* [EXERCISE TASK 1]
In the excerpt on gawk input parsers, swap "raw data" for "unparsed bytes" and write out the passage between "NOTE: You must" and "about (and document)", inclusive.

The return value is the length of the buffer pointed to by '*out', or
'EOF' if end-of-file was reached or an error occurred.
It is guaranteed that 'errcode' is a valid pointer, so there is no
need to test for a 'NULL' value. 'gawk' sets '*errcode' to zero, so
there is no need to set it unless an error occurs.
If an error does occur, the function should return 'EOF' and set
'*errcode' to a value greater than zero. In that case, if '*errcode'
does not equal zero, 'gawk' automatically updates the 'ERRNO' variable
based on the value of '*errcode'. (In general, setting '*errcode =
errno' should do the right thing.)
As an alternative to supplying a function that returns an input
record, you may instead supply a function that simply reads bytes, and
let 'gawk' parse the data into records. If you do so, the data should
be returned in the multibyte encoding of the current locale. Such a
function should follow the same behavior as the 'read()' system call,
and you fill in the 'read_func' pointer with its address in the
'awk_input_buf_t' structure.
By default, 'gawk' sets the 'read_func' pointer to point to the
'read()' system call. So your extension need not set this field
explicitly.
NOTE: You must choose one method or the other: either a function
that returns a record, or one that returns raw data. In
particular, if you supply a function to get a record, 'gawk' will
call it, and will never call the raw read function.
'gawk' ships with a sample extension that reads directories,
returning records for each entry in a directory (Extension Sample
Readdir). You may wish to use that code as a guide for writing your
own input parser.
When writing an input parser, you should think about (and document)
how it is expected to interact with 'awk' code. You may want it to
always be called, and to take effect as appropriate (as the 'readdir'
extension does). Or you may want it to take effect based upon the value
of an 'awk' variable, as the XML extension from the 'gawkextlib' project
does (gawkextlib). In the latter case, code in a 'BEGINFILE'
rule can look at 'FILENAME' and 'ERRNO' to decide whether or not to
activate an input parser (BEGINFILE/ENDFILE).

* [EXERCISE TASK 2]
Please retype the listing between the lines holding "Open the Home" and "coord(472,189)", inclusive, character for character.

Pointing records for text and elements
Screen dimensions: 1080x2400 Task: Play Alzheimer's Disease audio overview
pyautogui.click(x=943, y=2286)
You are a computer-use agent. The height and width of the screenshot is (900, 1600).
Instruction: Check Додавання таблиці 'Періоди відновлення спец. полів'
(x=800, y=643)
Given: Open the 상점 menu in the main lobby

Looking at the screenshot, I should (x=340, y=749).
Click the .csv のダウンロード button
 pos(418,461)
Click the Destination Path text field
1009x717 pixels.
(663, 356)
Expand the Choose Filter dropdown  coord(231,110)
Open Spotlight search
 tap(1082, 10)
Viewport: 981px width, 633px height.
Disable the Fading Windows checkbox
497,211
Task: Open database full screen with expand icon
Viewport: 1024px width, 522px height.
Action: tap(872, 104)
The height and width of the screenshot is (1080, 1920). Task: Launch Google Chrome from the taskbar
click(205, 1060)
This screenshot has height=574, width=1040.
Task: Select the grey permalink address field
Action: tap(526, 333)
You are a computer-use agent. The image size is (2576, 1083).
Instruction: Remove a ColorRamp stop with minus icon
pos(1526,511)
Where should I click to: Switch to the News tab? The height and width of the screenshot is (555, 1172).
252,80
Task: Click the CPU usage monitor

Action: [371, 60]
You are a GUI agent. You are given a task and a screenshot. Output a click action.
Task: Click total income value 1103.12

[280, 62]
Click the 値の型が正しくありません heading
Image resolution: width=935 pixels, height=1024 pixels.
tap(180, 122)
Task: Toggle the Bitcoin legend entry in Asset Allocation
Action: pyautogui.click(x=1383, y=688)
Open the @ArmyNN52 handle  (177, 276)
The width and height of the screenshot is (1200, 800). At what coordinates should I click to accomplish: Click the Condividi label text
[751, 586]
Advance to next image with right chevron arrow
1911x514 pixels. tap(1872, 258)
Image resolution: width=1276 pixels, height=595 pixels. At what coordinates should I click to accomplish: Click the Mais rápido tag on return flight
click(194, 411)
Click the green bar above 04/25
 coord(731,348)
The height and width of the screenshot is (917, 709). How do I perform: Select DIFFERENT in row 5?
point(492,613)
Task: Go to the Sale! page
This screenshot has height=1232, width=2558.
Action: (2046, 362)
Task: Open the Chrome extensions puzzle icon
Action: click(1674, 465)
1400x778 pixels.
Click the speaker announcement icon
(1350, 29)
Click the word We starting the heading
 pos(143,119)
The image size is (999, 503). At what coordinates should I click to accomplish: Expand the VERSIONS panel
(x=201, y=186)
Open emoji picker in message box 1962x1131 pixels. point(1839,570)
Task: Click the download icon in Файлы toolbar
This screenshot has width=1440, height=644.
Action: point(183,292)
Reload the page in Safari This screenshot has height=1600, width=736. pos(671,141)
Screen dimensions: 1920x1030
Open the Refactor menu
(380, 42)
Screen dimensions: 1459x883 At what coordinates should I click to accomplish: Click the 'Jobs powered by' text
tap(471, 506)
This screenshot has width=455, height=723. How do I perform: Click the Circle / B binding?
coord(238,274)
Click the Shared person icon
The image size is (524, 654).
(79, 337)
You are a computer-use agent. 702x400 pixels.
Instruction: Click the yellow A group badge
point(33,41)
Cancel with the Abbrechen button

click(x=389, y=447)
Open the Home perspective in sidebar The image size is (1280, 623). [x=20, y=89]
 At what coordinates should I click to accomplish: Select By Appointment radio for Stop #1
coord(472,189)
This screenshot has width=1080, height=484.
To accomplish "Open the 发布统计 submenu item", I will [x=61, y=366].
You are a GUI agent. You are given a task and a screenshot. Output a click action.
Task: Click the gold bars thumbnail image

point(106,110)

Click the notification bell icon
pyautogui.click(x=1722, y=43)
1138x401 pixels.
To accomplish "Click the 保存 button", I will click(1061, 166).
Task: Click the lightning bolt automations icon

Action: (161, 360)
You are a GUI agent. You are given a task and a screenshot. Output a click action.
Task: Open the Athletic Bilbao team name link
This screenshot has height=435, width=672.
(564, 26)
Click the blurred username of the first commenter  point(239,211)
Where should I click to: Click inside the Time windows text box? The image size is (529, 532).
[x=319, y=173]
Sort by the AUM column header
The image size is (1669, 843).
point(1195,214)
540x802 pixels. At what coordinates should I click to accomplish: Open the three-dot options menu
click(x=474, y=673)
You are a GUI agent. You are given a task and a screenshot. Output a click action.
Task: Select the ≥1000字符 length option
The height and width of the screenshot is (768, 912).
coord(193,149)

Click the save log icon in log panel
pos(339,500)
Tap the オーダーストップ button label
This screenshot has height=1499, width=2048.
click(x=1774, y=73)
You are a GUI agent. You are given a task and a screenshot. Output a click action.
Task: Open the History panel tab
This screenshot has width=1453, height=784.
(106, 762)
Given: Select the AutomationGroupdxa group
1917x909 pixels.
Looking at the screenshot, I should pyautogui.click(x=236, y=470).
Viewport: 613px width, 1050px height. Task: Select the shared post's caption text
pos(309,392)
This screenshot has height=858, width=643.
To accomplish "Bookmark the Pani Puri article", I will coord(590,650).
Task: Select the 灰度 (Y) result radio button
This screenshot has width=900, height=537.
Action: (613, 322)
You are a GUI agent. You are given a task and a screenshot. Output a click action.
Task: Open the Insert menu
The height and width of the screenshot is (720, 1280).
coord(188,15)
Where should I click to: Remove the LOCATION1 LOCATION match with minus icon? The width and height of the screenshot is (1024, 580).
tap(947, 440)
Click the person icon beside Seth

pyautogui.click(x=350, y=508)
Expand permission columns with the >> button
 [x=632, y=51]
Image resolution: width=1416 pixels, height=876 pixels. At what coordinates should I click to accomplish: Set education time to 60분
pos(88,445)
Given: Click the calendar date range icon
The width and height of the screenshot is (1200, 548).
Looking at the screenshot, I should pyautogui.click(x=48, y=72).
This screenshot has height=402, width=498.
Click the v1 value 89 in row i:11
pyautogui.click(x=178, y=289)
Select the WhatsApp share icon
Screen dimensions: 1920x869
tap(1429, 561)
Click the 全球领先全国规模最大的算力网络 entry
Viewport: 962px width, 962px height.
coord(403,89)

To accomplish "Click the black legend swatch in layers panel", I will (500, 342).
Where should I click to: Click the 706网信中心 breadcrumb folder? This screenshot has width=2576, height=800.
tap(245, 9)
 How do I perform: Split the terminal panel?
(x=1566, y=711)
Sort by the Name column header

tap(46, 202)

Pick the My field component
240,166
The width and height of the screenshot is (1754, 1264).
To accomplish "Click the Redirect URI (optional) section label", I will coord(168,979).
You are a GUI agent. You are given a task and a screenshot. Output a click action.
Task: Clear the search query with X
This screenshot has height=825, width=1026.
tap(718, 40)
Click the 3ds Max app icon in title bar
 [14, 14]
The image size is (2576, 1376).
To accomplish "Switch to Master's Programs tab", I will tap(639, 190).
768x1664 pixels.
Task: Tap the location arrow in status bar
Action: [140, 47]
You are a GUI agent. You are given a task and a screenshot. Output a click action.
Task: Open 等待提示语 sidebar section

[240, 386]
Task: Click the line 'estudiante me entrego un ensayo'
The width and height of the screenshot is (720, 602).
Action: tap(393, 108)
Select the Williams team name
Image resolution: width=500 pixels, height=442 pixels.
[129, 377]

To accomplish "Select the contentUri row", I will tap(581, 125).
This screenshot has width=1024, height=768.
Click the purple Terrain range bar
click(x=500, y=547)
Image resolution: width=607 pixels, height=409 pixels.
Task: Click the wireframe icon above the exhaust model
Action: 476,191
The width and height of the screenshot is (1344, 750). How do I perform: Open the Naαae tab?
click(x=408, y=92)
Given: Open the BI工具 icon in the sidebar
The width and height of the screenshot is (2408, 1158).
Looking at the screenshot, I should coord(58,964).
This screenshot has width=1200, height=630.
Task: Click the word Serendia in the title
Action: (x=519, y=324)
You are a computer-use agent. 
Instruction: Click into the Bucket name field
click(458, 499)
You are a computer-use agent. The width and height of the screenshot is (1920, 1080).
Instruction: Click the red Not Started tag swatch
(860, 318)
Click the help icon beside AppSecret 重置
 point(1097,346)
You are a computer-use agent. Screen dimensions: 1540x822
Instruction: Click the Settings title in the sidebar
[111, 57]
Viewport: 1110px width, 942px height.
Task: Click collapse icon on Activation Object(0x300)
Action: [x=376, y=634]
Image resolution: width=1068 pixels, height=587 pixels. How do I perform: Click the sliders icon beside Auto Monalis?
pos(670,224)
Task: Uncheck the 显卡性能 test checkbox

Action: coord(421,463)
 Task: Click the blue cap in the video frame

* [TASK ANSWER 1]
NOTE: You must choose one method or the other: either a function
that returns a record, or one that returns unparsed bytes. In
particular, if you supply a function to get a record, 'gawk' will
call it, and will never call the raw read function.
'gawk' ships with a sample extension that reads directories,
returning records for each entry in a directory (Extension Sample
Readdir). You may wish to use that code as a guide for writing your
own input parser.
When writing an input parser, you should think about (and document)

* [TASK ANSWER 2]
Open the Home perspective in sidebar The image size is (1280, 623). [x=20, y=89]
 At what coordinates should I click to accomplish: Select By Appointment radio for Stop #1
coord(472,189)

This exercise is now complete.